Look: I understand that this was set up awhile ago with Hope. I remember when Hope was found, and I remember when Cable picked her up and went to the future..and…well, that’s it. I pretty much dropped everything from that point on. I appreciate that Marvel seemingly planned all this in advance and I kinda wanna just see where it goes to get an idea of the arc.
But honestly, issue #2, which was so meta (Ron mentioned this in the podcast as well), with Spidey saying something to the effect of “Avengers versus X-Men? This is actually happening?” that I just felt kind of ill.
And then my inner Conor was all, “Dude–it’s fun! Why so serious??”
I think that’s the other reason I am buying the book. Because part of me wants to just stop being so damn analytical about this whole thing. And I admit it–I am struggling, and I am annoyed I am struggling. I can’t seem to read the story without being irritated by it. I look at everyone on yet another crashing helicarrier and I think about the people who are going to die in the explosion, I think about the logistics of getting The Avengers on that thing in the first place—did Matt cancel all his cases?–and I just think about how much it will cost to rebuild the Sunset district…like, here’s the thing about Marvel being based in the real world: it can be distracting. Every time Marvel messes up New York or some other major city, I think about what it would be like to live there—because I have. And I think about what a pain in the ass these major battles would be and then I remember that I need to update my renters insurance and then I think about that parking ticket I didn’t pay and then I think about my registration that is $280 that I need to pay…
…yes, that’s how my brain works. Annoying, because comics are supposed to be an escape!
Meanwhile the mini Josh reminds me: See? See what happens when you read these things?
I am not a fan of Avengers vs. X-Men.

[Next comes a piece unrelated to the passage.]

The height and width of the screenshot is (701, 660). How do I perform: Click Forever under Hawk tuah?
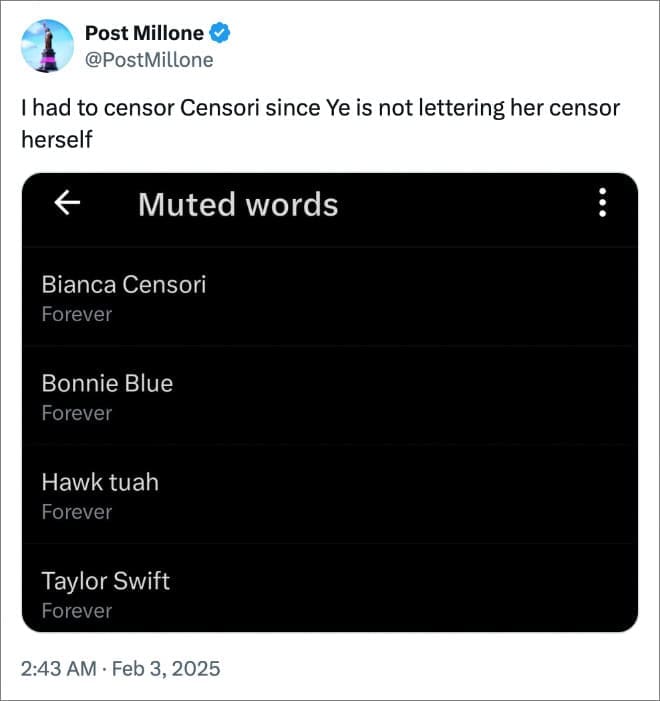coord(77,512)
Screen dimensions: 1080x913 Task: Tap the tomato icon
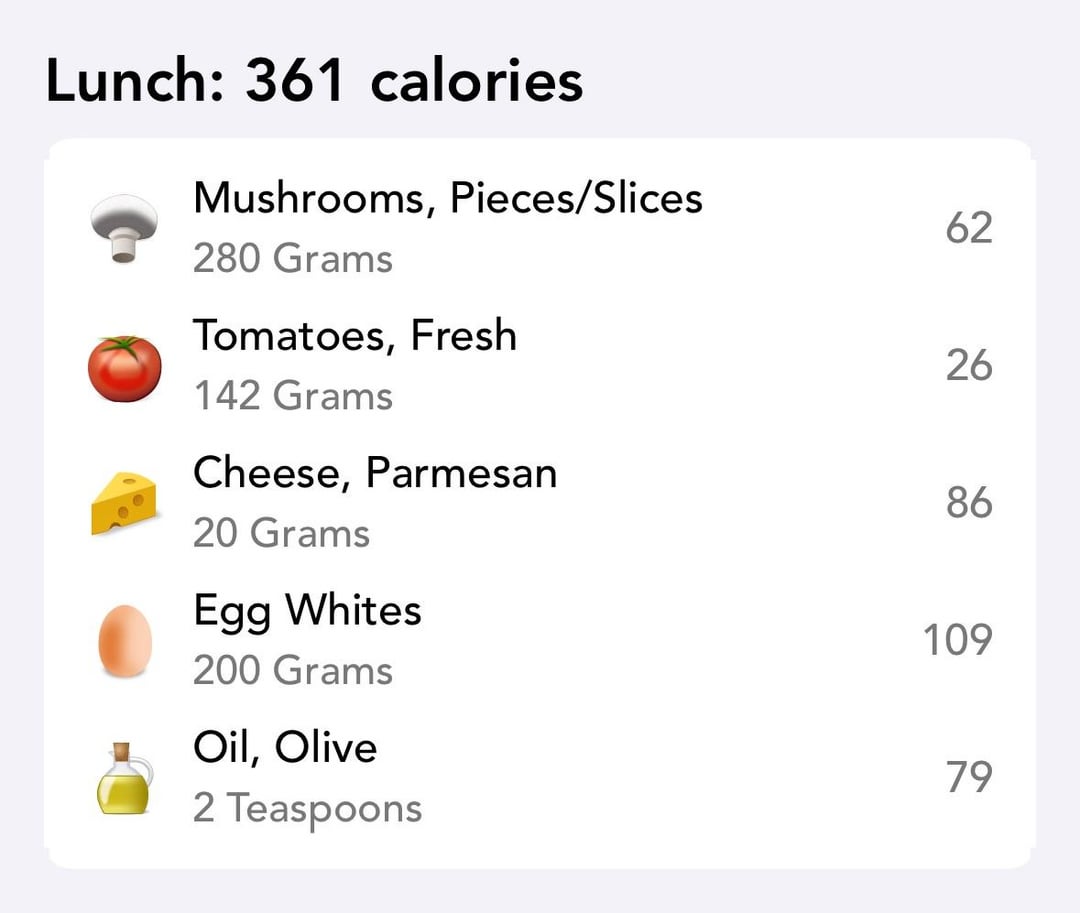125,368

I find the idea that the Avengers would just start fighting with the X-Men so quickly completely and utterly insulting to the characters and the readers. Captain America would never be so quick to jump into battle and Cyclops has always seemed to be a bit more level headed than what we’ve been seeing so far. It just seems like lazy writing to me and this whole battle seems ridiculously convenient.

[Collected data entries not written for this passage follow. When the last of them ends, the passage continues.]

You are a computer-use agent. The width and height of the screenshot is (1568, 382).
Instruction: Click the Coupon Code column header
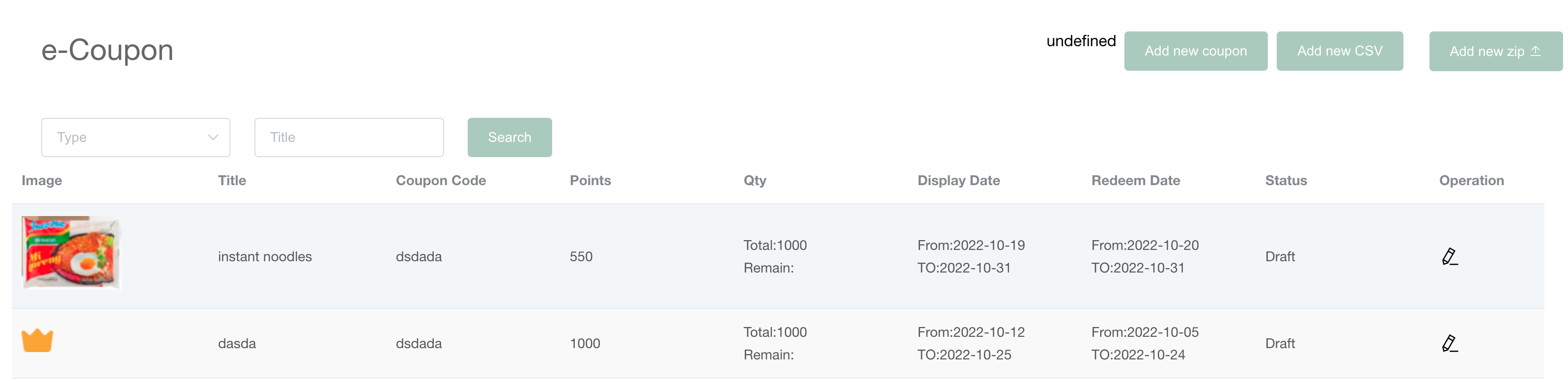[441, 181]
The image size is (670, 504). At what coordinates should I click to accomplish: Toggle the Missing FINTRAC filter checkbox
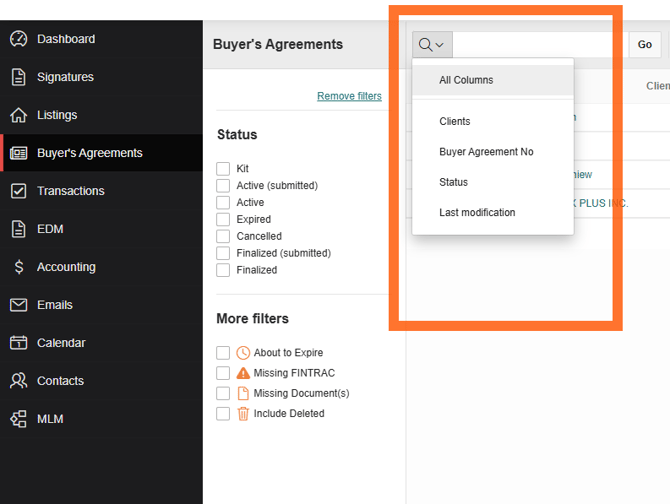[x=223, y=373]
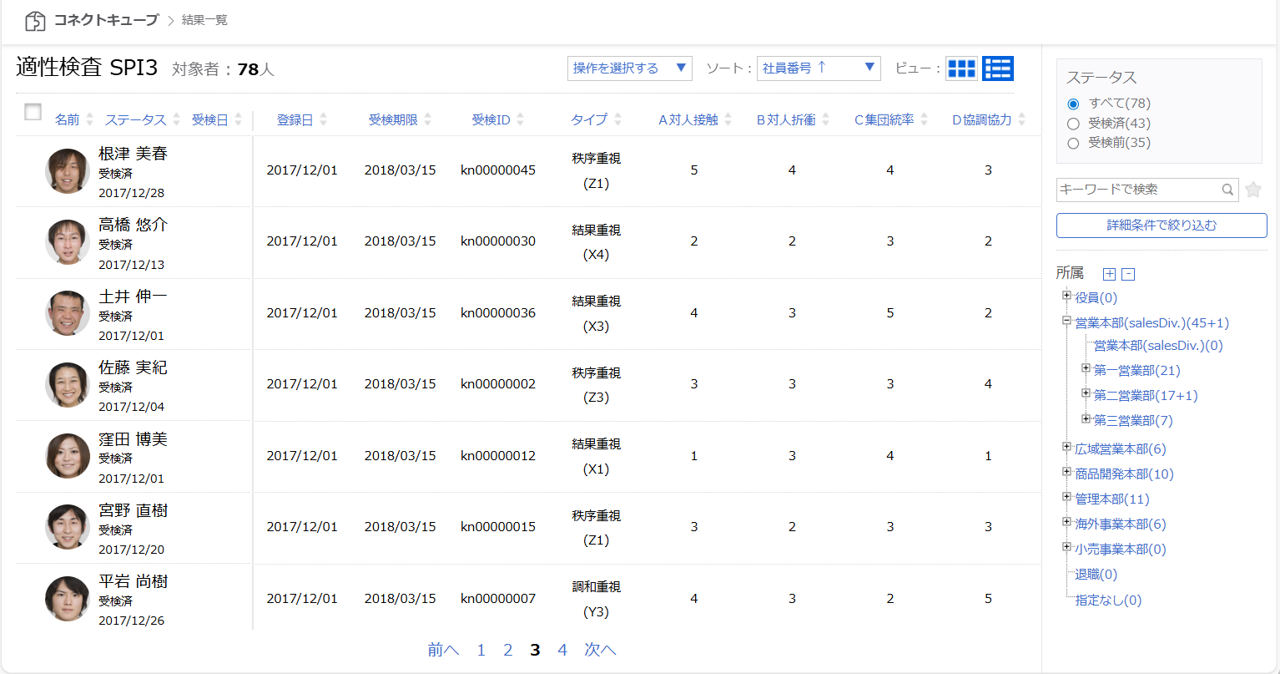
Task: Select the list view icon
Action: point(996,68)
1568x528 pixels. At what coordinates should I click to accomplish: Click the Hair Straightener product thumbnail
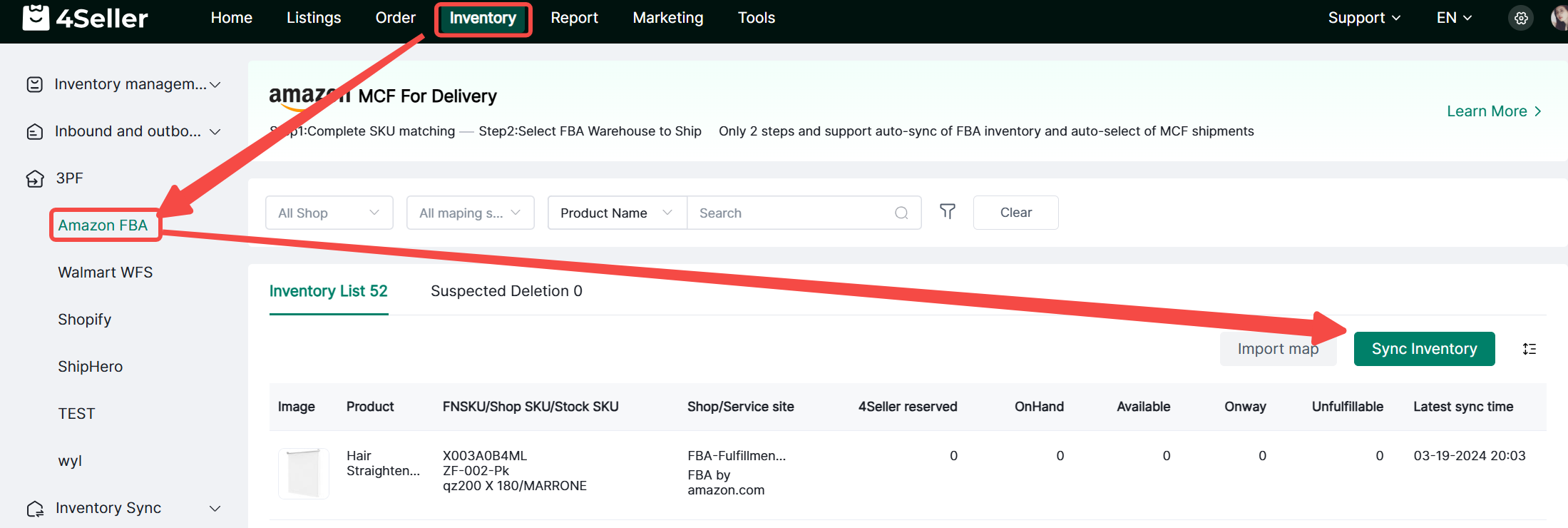(x=303, y=473)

Now, lest you think I am too negative, I did want to touch on an event that has kind of snuck up on me: “Night of the Owls.”
As a Batman fan, I have really enjoyed the book for awhile now, and I have really appreciated what Scott Snyder has done to keep one of DC’s oldest titles fresh and legitimately exciting. There are a few aspects to the event that make it legitimately compelling:
1 – Snyder has added a rich backstory to one of the most important characters in the Batman universe: Gotham City. By talking about the founding families and giving Bruce Wayne and Dick Grayson’s families some historical context, we can enjoy a different, longer view of just how important these characters are to their modern world.

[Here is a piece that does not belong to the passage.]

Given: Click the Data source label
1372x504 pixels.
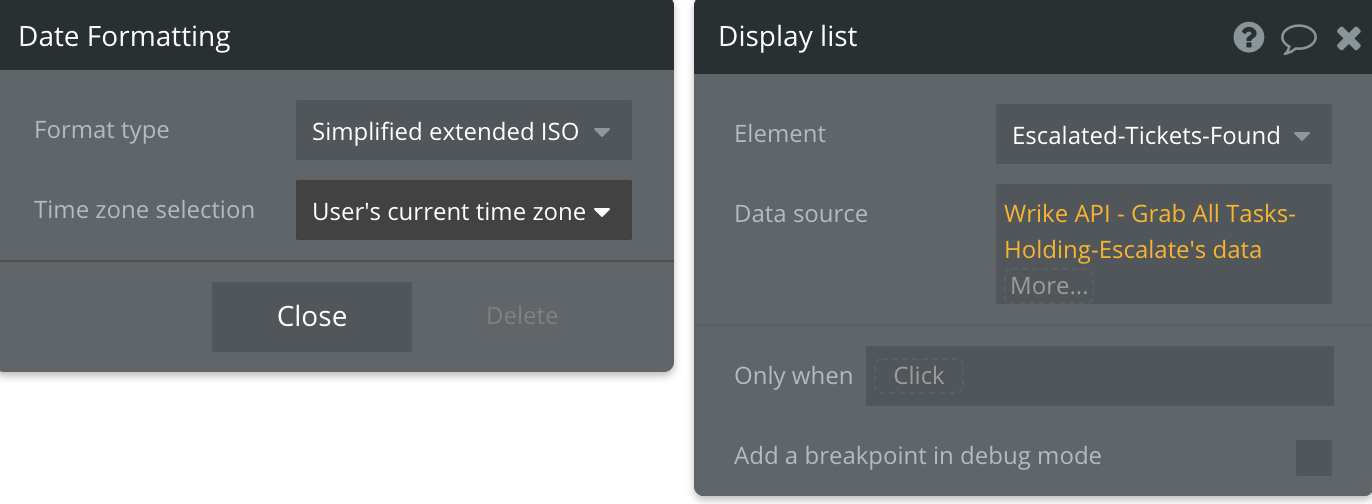Looking at the screenshot, I should [800, 214].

2 – We also see that Bruce Wayne does not know everything about Gotham, but he doesn’t actually realize this until well into the story, which has its roots in Batman: Gates of Gotham and earlier books. This, for me, has been a wonderful revelation, watching Batman come to grips with his hubris, to see his concept of what is true fall apart. By having the main thrust of the event start with this weakened Bruce (physically, mentally, spiritually), it sets a very specific kind of tone.
3 – The struggles here, sure, are physical, with fighting and danger and action, but relationships are being strained as well. Watching Dick and Bruce come to blows, with Dick screaming at Bruce, after all that Bruce had gone through with thinking he had lost Damien—this is emotional stuff. Raw emotional stakes are for more compelling, for me, than watching Red Hulk and Colossus pound each other, without any fear of actual pain, without any kind of mess they’ll have to clean up.
4 – The event is localized. Not unlike when a earthquake hit Gotham, this is an event that forces us to spend more time with the characters because there are only so many that will be needed for the story. I highly doubt that the rest of the Justice League is going to fight off the Court of Owls, you know? This smaller scope allows Snyder and the rest of the creative team to impact their characters in more personal ways, and their consequences can then play out over a longer period of time.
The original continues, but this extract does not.